**Task directions**
Wherever a line holds the word "link", copy that line from the data.

**Entries shown**
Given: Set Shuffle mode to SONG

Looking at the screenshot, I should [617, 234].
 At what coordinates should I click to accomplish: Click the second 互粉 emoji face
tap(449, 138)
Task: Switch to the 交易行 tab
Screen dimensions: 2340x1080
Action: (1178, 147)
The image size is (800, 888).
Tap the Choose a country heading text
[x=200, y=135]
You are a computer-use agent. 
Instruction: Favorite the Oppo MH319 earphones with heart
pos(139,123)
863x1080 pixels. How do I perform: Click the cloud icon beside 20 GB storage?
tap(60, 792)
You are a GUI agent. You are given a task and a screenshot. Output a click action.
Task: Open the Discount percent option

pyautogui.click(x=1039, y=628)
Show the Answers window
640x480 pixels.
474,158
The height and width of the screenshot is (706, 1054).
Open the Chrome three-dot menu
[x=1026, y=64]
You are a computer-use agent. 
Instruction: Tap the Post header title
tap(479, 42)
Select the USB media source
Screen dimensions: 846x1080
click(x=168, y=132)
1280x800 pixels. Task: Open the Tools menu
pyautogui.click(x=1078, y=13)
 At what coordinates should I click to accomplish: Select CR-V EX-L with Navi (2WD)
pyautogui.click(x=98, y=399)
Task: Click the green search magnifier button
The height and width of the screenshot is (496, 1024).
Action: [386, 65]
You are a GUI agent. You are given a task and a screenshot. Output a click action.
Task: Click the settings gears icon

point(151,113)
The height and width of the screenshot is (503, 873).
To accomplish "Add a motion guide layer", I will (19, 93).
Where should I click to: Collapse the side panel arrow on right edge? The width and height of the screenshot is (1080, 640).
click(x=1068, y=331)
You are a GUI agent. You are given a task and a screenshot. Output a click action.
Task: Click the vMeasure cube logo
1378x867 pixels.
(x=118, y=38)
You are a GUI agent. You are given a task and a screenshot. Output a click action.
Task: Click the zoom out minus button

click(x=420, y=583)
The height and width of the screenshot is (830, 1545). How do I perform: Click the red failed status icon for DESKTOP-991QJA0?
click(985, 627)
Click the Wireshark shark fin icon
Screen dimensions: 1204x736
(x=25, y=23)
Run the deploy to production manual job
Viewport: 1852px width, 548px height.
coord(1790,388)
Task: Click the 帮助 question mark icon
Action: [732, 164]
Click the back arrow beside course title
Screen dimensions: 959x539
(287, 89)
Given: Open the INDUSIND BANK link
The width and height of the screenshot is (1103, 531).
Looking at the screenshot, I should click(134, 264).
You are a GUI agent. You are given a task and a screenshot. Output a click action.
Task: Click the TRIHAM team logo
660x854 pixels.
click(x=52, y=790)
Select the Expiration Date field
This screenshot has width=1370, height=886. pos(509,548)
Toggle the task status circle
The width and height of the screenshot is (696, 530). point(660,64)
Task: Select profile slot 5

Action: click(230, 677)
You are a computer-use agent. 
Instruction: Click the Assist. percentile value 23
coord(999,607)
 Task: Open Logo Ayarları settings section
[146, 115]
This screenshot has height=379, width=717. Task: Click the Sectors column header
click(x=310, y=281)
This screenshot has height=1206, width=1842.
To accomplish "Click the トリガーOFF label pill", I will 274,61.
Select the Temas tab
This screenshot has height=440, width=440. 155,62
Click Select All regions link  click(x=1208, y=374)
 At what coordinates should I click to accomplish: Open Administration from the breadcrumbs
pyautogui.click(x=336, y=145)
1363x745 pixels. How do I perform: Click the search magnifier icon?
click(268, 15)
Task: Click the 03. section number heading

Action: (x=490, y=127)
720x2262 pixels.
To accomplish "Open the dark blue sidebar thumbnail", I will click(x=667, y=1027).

**Task solution**
Given: Open the INDUSIND BANK link
Click Select All regions link  click(x=1208, y=374)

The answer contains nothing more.